(Collected data)
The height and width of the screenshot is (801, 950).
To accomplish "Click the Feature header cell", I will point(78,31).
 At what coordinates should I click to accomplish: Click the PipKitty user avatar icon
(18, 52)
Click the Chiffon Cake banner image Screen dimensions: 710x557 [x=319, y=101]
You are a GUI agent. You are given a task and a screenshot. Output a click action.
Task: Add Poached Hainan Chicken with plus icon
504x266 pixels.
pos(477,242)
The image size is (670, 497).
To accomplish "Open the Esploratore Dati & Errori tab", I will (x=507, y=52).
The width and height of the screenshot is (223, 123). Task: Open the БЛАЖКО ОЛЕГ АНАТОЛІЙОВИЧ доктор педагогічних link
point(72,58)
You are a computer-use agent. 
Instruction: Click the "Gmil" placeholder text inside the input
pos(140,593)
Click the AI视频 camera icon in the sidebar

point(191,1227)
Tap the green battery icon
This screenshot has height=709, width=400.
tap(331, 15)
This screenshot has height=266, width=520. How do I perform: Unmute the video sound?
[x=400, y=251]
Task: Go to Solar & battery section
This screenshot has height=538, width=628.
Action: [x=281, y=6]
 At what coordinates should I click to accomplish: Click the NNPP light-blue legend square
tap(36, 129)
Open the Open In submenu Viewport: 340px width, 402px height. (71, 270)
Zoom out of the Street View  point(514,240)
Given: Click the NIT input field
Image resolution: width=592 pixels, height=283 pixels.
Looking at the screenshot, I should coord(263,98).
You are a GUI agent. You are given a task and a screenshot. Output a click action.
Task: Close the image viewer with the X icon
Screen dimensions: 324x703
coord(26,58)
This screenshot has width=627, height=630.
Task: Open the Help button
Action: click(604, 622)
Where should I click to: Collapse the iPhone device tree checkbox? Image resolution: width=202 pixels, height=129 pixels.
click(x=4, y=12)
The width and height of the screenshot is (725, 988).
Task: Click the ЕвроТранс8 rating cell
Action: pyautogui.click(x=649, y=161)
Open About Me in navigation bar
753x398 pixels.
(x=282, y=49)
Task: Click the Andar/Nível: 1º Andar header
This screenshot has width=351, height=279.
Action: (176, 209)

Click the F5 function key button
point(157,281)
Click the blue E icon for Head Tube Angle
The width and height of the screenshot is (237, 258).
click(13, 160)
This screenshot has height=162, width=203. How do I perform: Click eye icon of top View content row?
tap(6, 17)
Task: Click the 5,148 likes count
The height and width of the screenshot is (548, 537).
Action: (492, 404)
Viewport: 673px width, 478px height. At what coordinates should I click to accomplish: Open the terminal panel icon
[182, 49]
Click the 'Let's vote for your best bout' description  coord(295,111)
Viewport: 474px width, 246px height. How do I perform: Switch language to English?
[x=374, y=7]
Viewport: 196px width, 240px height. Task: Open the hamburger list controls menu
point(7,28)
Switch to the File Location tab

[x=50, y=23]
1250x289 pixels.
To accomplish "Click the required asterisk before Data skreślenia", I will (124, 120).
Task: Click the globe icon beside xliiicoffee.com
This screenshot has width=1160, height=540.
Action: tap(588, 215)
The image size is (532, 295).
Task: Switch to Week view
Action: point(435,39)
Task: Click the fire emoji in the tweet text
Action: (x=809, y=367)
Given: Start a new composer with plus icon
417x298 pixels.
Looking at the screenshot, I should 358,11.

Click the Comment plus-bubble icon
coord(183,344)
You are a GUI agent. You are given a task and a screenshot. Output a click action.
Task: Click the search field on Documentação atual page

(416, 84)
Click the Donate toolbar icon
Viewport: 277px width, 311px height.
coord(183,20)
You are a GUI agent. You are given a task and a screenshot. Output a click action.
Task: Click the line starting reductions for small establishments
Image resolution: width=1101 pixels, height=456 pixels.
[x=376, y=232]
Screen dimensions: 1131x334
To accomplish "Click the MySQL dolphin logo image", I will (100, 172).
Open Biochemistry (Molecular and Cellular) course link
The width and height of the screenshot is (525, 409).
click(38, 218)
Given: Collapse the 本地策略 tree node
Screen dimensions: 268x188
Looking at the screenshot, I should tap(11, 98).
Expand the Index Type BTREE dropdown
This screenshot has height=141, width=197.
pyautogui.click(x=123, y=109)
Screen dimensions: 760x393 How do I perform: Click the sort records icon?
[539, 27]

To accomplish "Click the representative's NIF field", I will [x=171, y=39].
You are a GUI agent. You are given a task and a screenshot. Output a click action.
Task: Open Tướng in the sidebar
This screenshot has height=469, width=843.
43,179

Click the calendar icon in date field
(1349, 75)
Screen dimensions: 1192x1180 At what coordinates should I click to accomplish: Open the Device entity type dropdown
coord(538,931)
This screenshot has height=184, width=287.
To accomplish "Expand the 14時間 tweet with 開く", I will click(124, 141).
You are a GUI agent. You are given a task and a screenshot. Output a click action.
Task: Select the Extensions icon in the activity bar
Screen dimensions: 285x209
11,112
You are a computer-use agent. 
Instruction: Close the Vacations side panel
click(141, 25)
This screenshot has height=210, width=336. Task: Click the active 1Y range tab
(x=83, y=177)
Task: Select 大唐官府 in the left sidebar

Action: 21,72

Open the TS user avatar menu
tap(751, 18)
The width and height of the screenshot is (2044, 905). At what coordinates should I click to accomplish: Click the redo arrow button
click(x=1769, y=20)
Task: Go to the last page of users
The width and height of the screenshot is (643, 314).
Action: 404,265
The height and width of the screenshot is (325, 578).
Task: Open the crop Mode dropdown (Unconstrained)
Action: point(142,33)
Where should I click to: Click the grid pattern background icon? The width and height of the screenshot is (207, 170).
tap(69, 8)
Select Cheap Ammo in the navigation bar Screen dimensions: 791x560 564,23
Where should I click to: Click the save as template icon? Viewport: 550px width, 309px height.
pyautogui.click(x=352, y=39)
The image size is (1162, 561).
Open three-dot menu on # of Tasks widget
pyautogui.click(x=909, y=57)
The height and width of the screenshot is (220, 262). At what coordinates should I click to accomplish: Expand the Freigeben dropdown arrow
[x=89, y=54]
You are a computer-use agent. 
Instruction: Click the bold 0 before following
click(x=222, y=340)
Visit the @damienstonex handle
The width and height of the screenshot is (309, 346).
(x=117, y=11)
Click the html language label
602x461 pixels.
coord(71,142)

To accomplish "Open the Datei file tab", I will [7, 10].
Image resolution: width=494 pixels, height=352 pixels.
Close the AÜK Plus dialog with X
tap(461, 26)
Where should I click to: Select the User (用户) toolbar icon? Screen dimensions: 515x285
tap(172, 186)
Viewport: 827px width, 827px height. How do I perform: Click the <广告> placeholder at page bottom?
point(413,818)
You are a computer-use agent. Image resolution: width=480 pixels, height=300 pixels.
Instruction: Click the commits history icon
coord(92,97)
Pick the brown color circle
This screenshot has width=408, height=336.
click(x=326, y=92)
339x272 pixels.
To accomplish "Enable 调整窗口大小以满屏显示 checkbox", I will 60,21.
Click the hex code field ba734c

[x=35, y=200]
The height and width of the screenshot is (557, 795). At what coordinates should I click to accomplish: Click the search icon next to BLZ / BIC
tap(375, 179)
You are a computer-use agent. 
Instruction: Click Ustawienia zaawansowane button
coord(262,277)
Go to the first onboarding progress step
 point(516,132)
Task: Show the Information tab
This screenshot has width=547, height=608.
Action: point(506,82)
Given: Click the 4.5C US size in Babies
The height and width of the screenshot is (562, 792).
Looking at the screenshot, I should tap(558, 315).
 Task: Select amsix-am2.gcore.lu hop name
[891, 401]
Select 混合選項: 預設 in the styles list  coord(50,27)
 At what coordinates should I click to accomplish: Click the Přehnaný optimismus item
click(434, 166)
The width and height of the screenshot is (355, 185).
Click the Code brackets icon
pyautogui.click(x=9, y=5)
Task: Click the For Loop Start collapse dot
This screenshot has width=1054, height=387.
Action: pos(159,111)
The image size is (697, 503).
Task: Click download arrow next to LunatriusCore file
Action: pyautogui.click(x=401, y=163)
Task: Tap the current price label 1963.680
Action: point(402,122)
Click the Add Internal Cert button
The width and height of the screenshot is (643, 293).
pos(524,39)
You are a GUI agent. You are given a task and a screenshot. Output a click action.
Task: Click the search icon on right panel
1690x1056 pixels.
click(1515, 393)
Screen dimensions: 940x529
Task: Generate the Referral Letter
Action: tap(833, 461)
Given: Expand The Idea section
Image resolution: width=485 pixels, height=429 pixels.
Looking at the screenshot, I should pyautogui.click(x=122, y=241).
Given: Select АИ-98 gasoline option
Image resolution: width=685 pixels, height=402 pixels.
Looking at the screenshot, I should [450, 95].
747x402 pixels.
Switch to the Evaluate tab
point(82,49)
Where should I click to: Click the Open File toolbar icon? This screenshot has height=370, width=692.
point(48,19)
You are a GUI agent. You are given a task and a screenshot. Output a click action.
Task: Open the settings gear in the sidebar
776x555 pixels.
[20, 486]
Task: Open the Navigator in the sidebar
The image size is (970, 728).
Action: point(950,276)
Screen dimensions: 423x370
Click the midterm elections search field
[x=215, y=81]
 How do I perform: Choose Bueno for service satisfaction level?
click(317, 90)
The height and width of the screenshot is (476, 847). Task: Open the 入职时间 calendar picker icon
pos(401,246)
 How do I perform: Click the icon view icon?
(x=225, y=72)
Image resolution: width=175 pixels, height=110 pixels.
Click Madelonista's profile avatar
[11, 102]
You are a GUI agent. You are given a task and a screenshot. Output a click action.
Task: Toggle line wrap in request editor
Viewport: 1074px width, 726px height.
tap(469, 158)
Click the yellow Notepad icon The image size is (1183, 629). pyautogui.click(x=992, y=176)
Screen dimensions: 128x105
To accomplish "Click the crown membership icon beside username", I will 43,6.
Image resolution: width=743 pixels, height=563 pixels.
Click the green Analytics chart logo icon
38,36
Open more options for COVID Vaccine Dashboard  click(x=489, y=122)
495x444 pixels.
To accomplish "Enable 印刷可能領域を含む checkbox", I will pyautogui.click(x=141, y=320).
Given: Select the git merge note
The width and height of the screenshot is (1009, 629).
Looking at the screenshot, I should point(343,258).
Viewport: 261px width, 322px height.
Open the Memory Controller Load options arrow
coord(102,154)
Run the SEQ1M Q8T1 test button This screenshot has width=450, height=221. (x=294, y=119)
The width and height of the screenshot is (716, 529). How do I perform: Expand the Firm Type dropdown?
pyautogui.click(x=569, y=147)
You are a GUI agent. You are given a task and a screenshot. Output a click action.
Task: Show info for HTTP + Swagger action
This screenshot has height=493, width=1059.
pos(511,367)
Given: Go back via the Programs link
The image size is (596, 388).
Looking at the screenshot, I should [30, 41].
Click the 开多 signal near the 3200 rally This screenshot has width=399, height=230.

Exercise description –
The lines above from the one containing "Task: Show the Information tab" through the one containing "The width and height of the screenshot is (355, 185)." are to be set down exactly, and no others.

Finished task –
Task: Show the Information tab
This screenshot has width=547, height=608.
Action: point(506,82)
Given: Click the 4.5C US size in Babies
The height and width of the screenshot is (562, 792).
Looking at the screenshot, I should tap(558, 315).
 Task: Select amsix-am2.gcore.lu hop name
[891, 401]
Select 混合選項: 預設 in the styles list  coord(50,27)
 At what coordinates should I click to accomplish: Click the Přehnaný optimismus item
click(434, 166)
The width and height of the screenshot is (355, 185).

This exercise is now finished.